Step 2 is the first week of rough drafting. I write roughly 4k-5k words a day on average for each book in this phase of the project. At this point, I feel immensely powerful and simultaneously at ease. Everything feels possible.

Step 3 is from the second week of writing forward. Writing slows down immensely, seemingly without matter of how much I have preplanned. hough I mostly haven’t mapped things out as thoroughly, it’s difficult to guess where I would go after the flurry of little changes that take place during week one. I get frustrated and then I start getting distracted by other stories. Writing falls to around 1k-2k per day for the duration of this part. I have decided to call this ‘Second-Week Syndrome’, and it is a very disheartening proposition. It’s what I have arrived at this week. Excitement has begun to wane.

At first I feel like it’s not so bad to slow down a little. But as time goes on I get more and more frustrated that I can’t seem to reclaim the glory of week one. I start thinking of tricks and tactics to improve my words per day. Please be patient with me. I have a lot to learn, and I’m trying to figure out how to tackle this problem. So far, here are my ideas.

1. Refocus by making a few new notes and modifying the existing outline to reflect the changes in direction set up in week one.
2. Reread the notes I already had, and try to remember what excited me the most about the story when I began. This could be assisted by devising a core pitch or mission statement for each book during the initial planning process.
3. Throw in some new ideas (large or small), and new twists that excite me to keep moving.
4. Focus on characters, especially POV characters, and their motivations and try to bring out their personalities more (This could be more difficult in the current book because of the many POVs I am attempting).
5. Read more to inject some inspiration in form and story.

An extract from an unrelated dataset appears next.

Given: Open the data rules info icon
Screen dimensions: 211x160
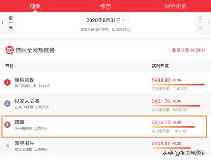Looking at the screenshot, I should (129, 30).
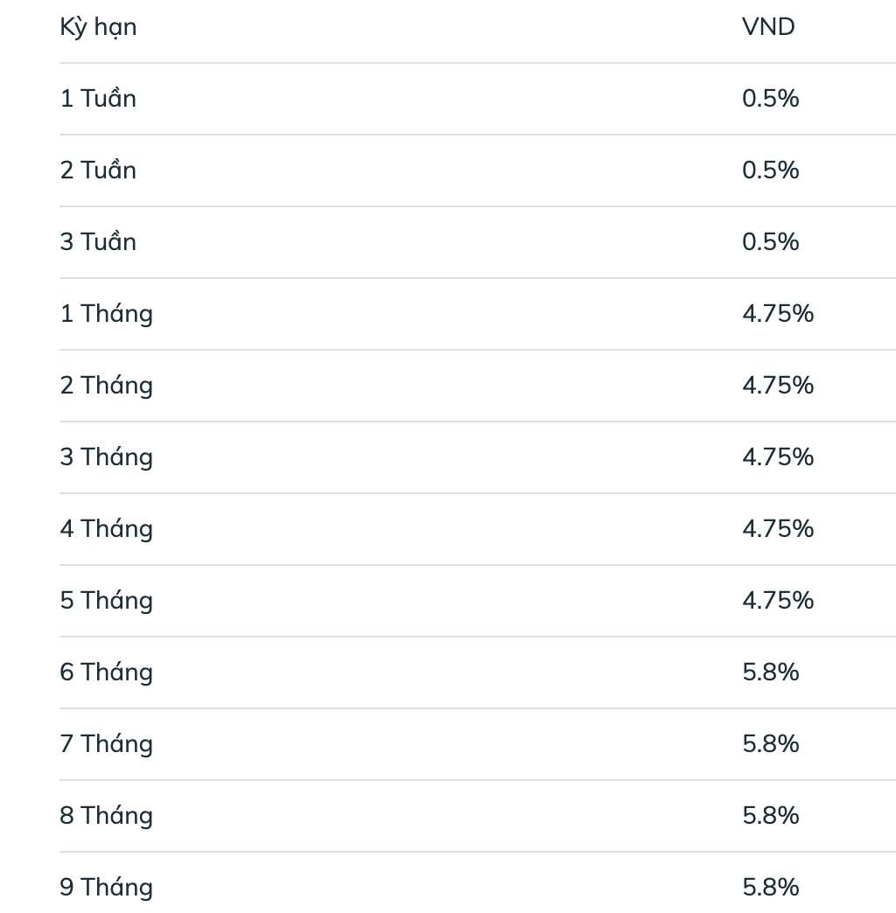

That’s plenty of ideas. I can try all of them, but the technique 3 and 4 are the ones I haven’t really tried before. They seem like they could be very helpful, so we’ll see how this works out.

As to the second part of this week’s title. It goes to an issue I think comes up during Second-Week Syndrome. You see, I begin to think, as my enthusiasm fades from a project, that the problem is with me. Granted, I have a hyperactive imagination, but blaming myself is not helpful for feeling better. The focus on myself, on ‘I’, is almost entirely useless.

When focused too far inward, on opinions, on the past, on the future, feelings begin to spiral downward.

This is a habit I need to break, and not by focusing outward too much once again.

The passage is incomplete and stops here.